Ta “podróż w przeszłość” z powyższego akapitu jest zresztą wieloznaczna. Po pierwsze bowiem odwoływanie się twórców do takich klasyków, jak Fallout, ma tym razem pokrycie w samej grze - jest ona bowiem niezwykle oldschoolowa pod wieloma względami. Po drugie zaś, akcja Encased ma miejsce w latach siedemdziesiątych minionego wieku. Jest więc po dwakroć podróżą do czasów minionych, choć oczywiście nieco przez filtr współczesności przepuszczonych. Encased to klasyczny “izometryczny” cRPG w środowisku 3D, z rozwojem postaci, eksploracją i sporą liczbą dialogów. Pytanie tylko, czy jest godnym następcą kultowych Falloutów?*

1971

Na początek wszakże nieco historii. Przenosimy się do lat siedemdziesiątych XX wieku. Zimna wojna trwa sobie w najlepsze, kiedy nagle na Ziemi odkryto niezwykły fenomen. Mającą ponad sto kilometrów średnicy Kopułę, pod którą znajduje się pełna anomalii strefa. Nikt nie wie skąd się wzięła, ani kto jest jej twórcą. W obliczu takiego odkrycia większość państw odkłada na bok dawne niesnaski, tworząc międzynarodową super-korporację CRONUS, mającą zajmować się badaniem, eksploracją i eksploatacją Kopuły. Najwięksi naukowcy i tysiące zwykłych pracowników zostaje wysłanych do strefy, choć jest to podróż w jedną stronę. O ile bowiem Kopuła przepuszcza żywe organizmy do wewnątrz, o tyle próba powrotu kończy się zawsze śmiercią. Mimo to nie brakuje chętnych do pracy w strefie, a nasz bohater lub bohaterka dostaje właśnie potwierdzenie, że CRONUS pozytywnie rozpatrzył podanie o pracę.

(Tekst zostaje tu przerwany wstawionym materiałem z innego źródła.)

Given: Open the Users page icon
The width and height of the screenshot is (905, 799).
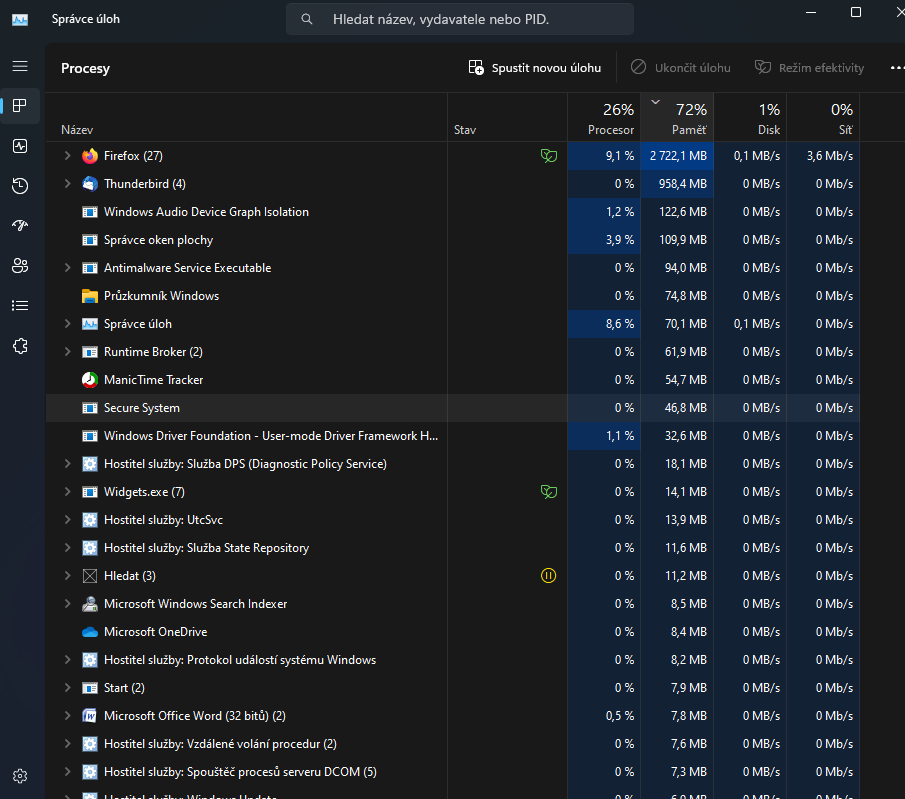Looking at the screenshot, I should [x=20, y=266].
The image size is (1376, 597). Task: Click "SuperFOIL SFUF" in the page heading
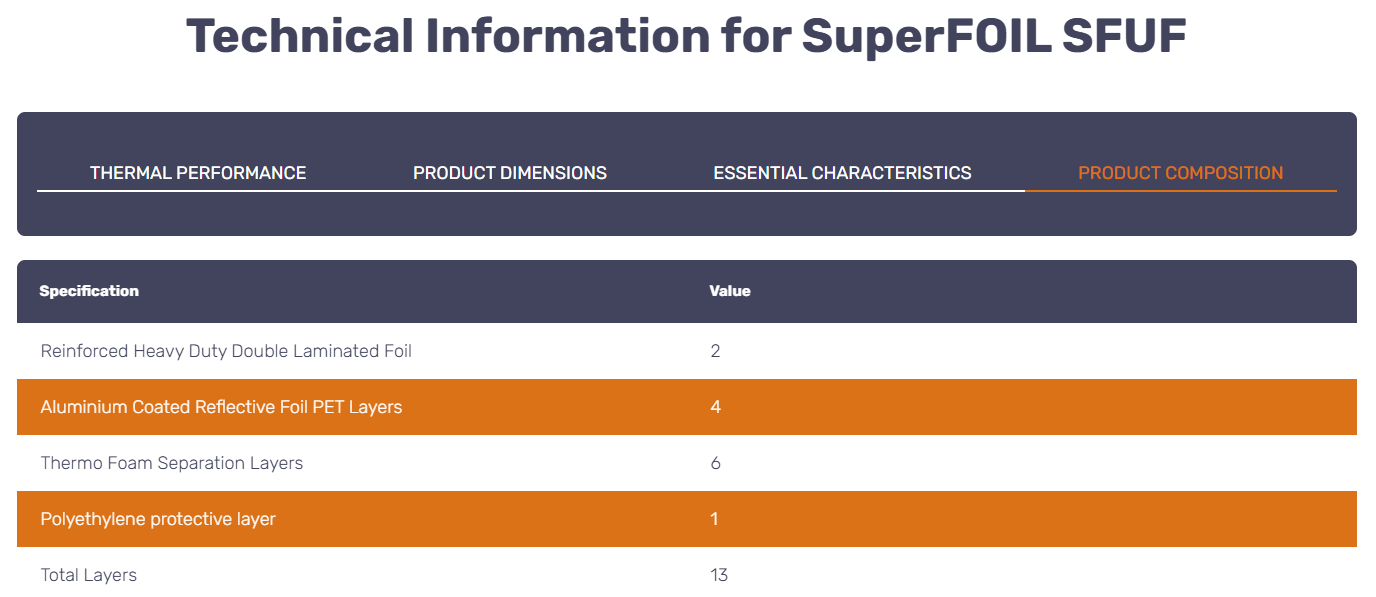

1971, Recenzja Encased - bardzo falloutowy oldschool

Oczywiście nie będę tu zdradzał fabuły, dość powiedzieć, że kręci się ona wokół prób rozwikłania tajemnic Kopuły i obecnych w jej wnętrzu anomalii. Ta otoczka tajemniczości towarzyszy nam w zasadzie przez całą grę i trzeba przyznać, że całkiem nieźle buduje nastrój. Co rusz trafiamy do miejsc lub spotykamy osoby, które dotknięte zostały wpływem anomalii o charakterze zarówno fizycznym, jak i psychicznym. W tym wszystkim mamy jeszcze walczące ze sobą o wpływy polityczne frakcje, między którymi jesteśmy zmuszeni sprytnie lawirować. Politykierstwo, łapówki, zdrady, podejrzane eksperymenty, a z drugiej strony walka o ludzką godność i próby zrozumienia fenomenu Kopuły. To wszystko zaś mocno wymieszane i wstrząśnięte oraz sowicie zabarwione post-apokaliptycznym sokiem z domieszką retrofuturystycznej stylistyki. Brzmi niemal, jak drugi Fallout, prawda?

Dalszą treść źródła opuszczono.